One of the members of the BCSSW community with whom Charette found a strong connection was Donahue and DiFelice Professor Ruth McRoy, a national expert on adoption and foster care, who directs the school’s Special Interest Group on Adoption and Foster Care.
“She’s a real mentor, and she brought me into a world I didn’t know existed,” he says. “I was mad about the system I grew up with, and she talked about all the subjects that had been of concern to me. I felt like I had a lot of closure, and so now I can speak not just from personal insight but with an educational perspective.”
Says McRoy, “Eric is very impressive in a number of ways.
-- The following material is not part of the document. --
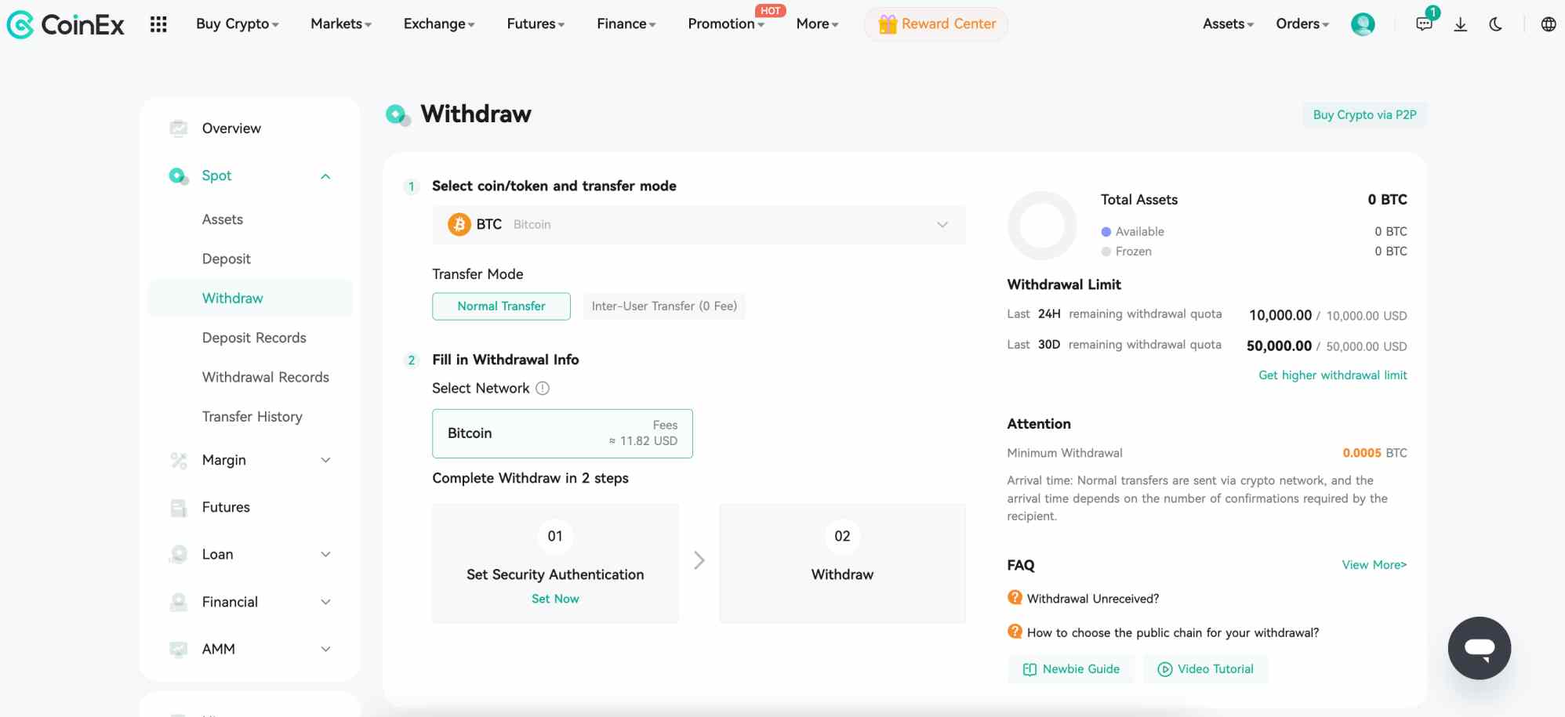The width and height of the screenshot is (1565, 717).
Task: Open the apps grid icon beside the logo
Action: [x=159, y=24]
Not only has he been willing to come forward and describe what his life and his family’s life has been like, but he has a firm commitment and desire to give back and help others.”
Once he gets his degree, Charette says he would contemplate returning to the military to work with families, or perhaps the Veterans Administration.
“I know, though, that I’ll be connected with children,” he says, and he has already gotten a lifetime of best practices on which to draw.
“What I respect about my mother is, even when she had a tough case, she always stuck with it and did whatever she could for the child,” he says. “Kids can’t always communicate in a way that social workers can grasp. But Nana, she’s always been able to understand – no matter how bad the trauma, she finds a way to get through.”